Assessment of MIC Increases with Meropenem-Vaborbactam and Ceftazidime-Avibactam in TANGO II (a Phase 3 Study of the Treatment of CRE Infections)

Abstract

Background: TANGO II is a Phase 3 comparative trial of meropenem-vaborbactam (M-V) given as monotherapy vs. best available therapy (BAT) in patients with bacteremia, cUTIs, cIAI, or HABP/VABP due to CRE. Patients in the BAT arm could receive ceftazidime-avibactam (C-A) as monotherapy. Changes in MIC in bacterial isolates to M-V or C-A recovered during monotherapy were assessed.

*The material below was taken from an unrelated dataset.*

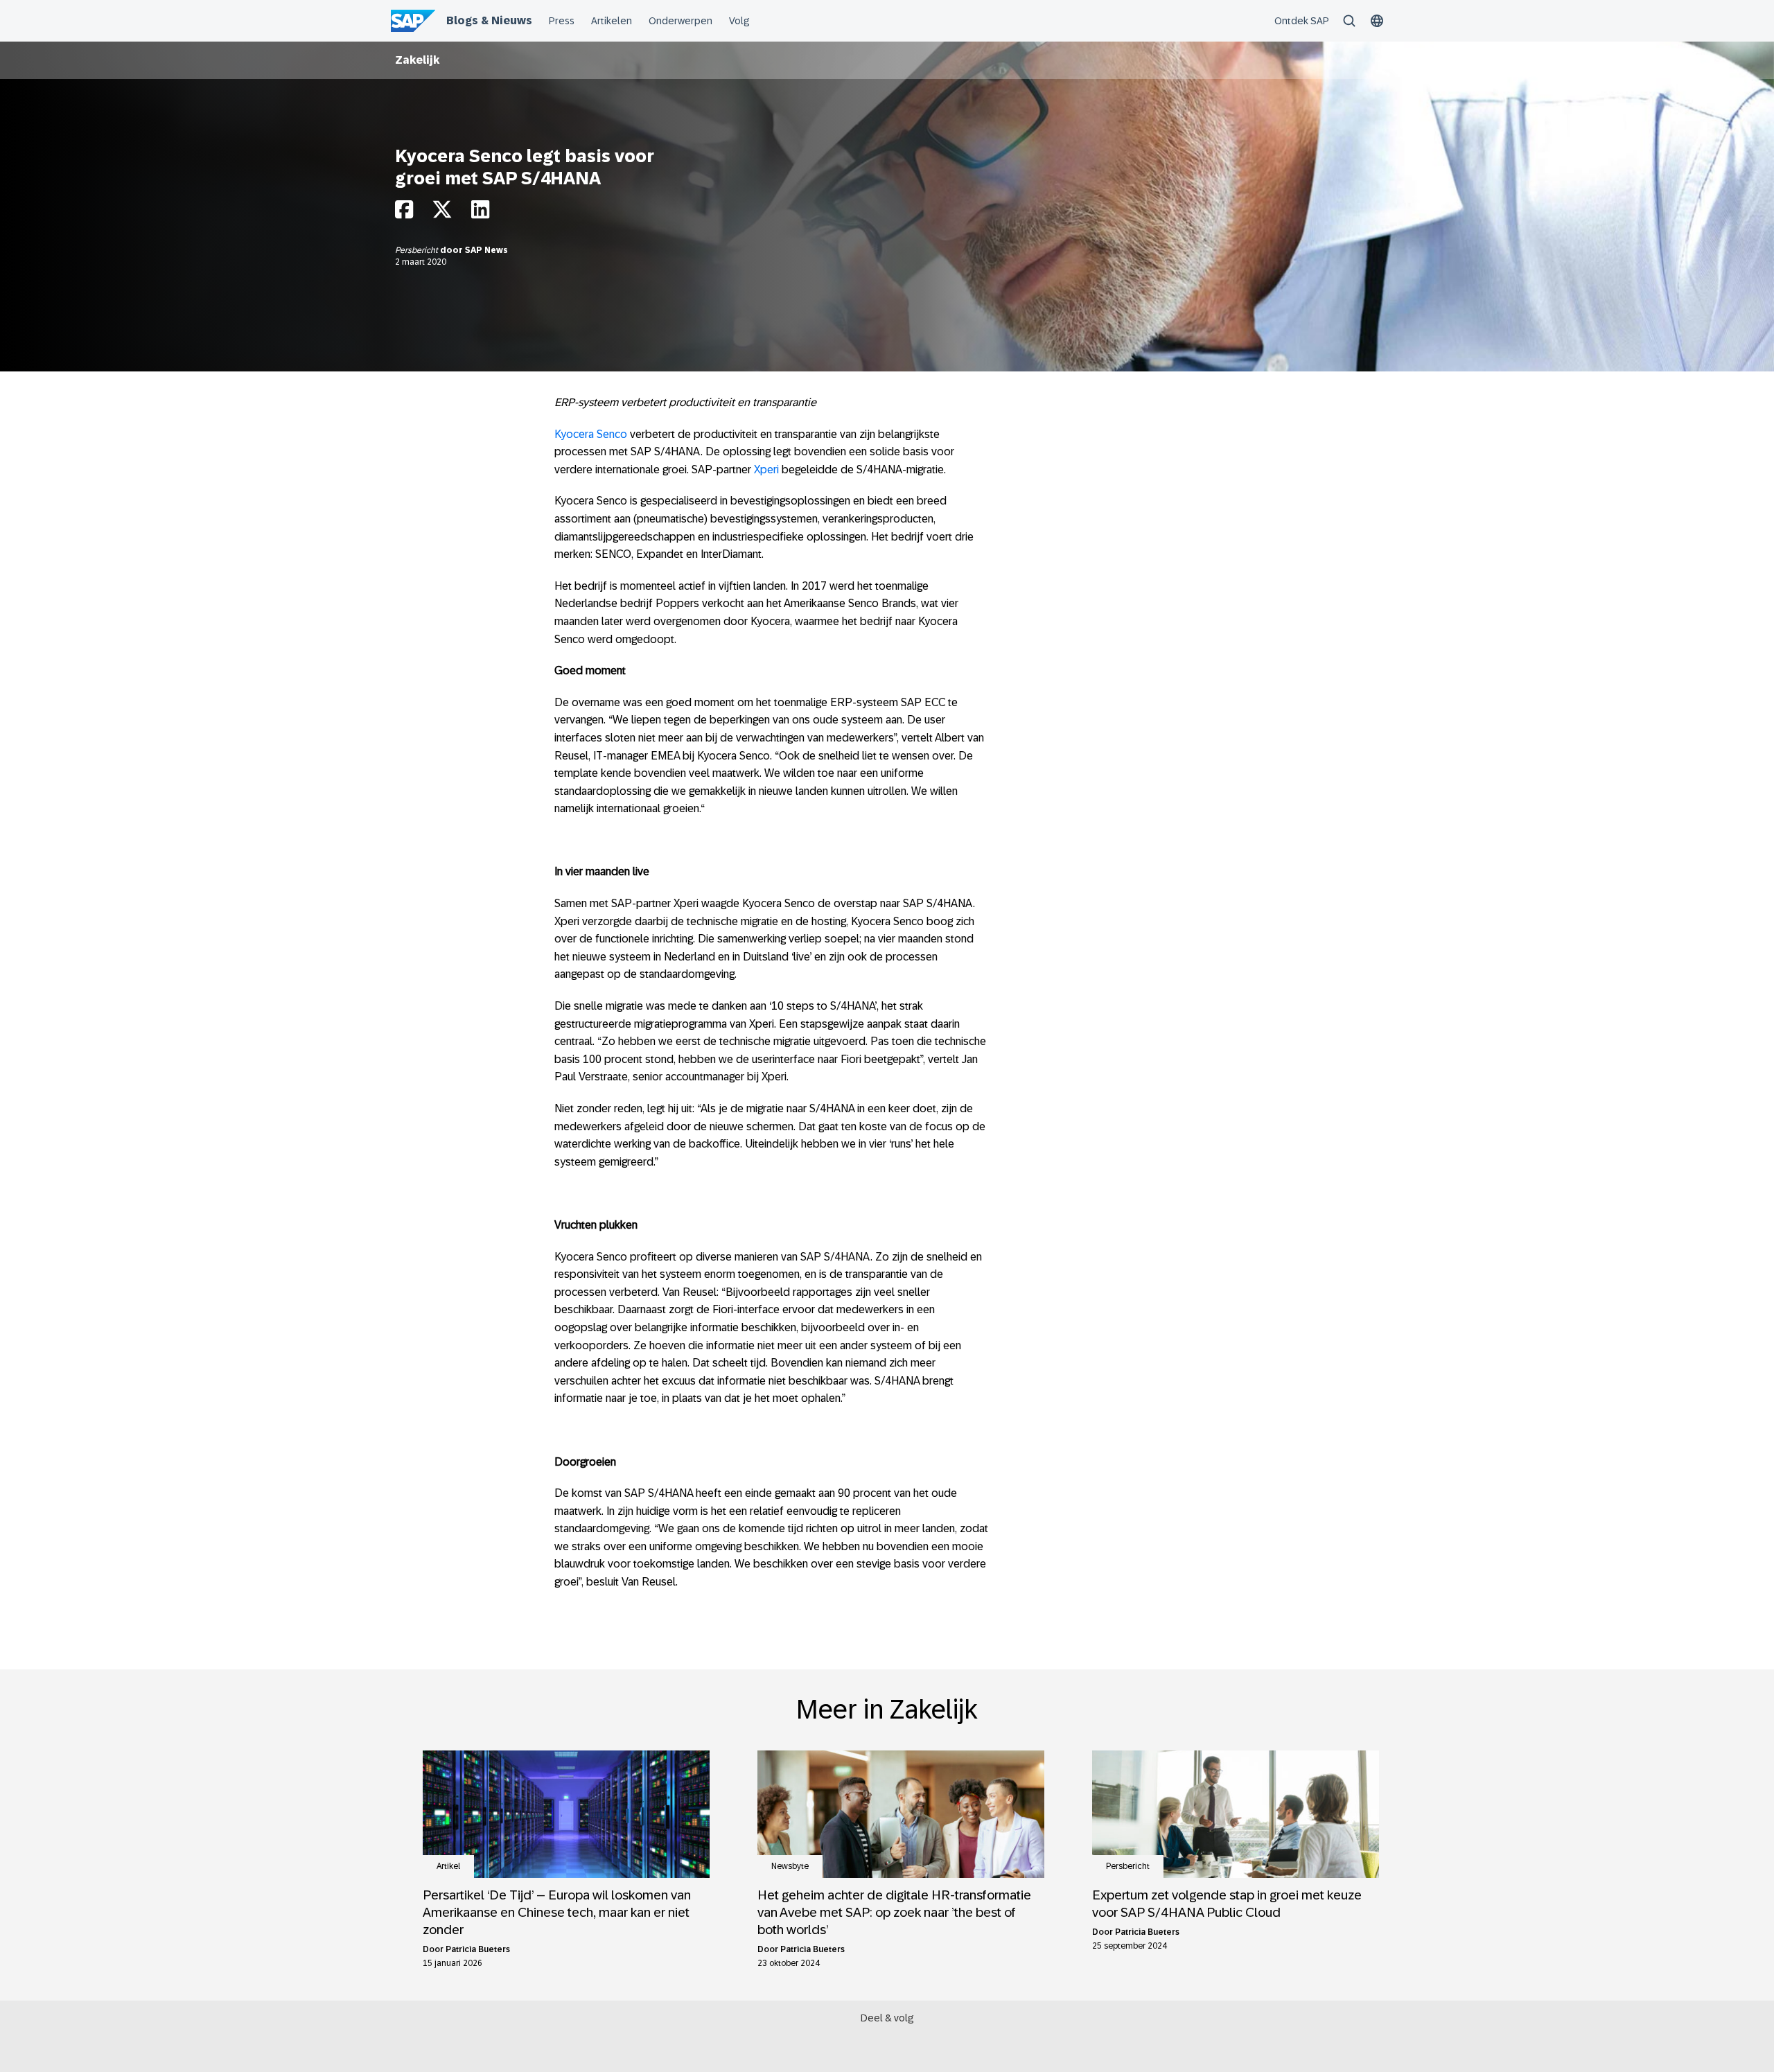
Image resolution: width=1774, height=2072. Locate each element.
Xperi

Methods: MICs were conducted on baseline and post-baseline isolates of Enterobacteriaceae (ENT) recovered during treatment. MICs were determined using CLSI reference methods and MIC changes ≥4 were further assessed. Whole genomes of the majority of isolates were sequenced using Illumina MiSeq platform. Transcription level of various genes was determined using RT-PCR. Results: 25 patients treated with M-V and 4 treated with C-A had KPC-producing ENT. The mean days of treatment was 8.5 and 8.4 for M-V and C-A, respectively. One patient treated with M-V who carried KPC-3-producing K. pneumoniae (KP) (1/25; 4.0%) had a subsequent clinical isolate with a ≥4-fold change in M-V MIC (0.25 to 1 µg/mL), but remained susceptible after 6 days of therapy for acute pyelonephritis; the MIC increase was associated with overexpression of AcrAB, and no mutations in blaKPC-3 were observed. Two of the 4 patients treated with C-A (2/4; 50%) had a post-baseline clinical isolate of KP with ≥4-fold increase in MIC compared to the baseline isolate. In one case, the C-A MIC of the KPC-2-producing isolate increased >128-fold (0.5 to >64 µg/mL) following 7 days of therapy for a complicated intra-abdominal infection (cIAI). Resistance was associated with a point mutation in the blaKPC-2 gene leading to D179Y amino acid substitution in the enzyme, downregulation of genes encoding porins OmpK35 and OmpK36, and upregulation of the efflux operon, acrAB. In the second case, the C-A MIC of the KPC-3 producing isolate increased 8-fold (1 µg/mL to 8 µg/mL) after 14 days of therapy for cIAI; this change in MIC was associated with downregulation of ompK36 and acquisition of a plasmid-containing blaCTX-M-15 and blaOXA-1 genes. Conclusion: M-V appears to be associated with a lower incidence of in vitro MIC changes compared to C-A. Based on these findings, M-V may be a viable treatment option for infections due to KPC-producing CRE.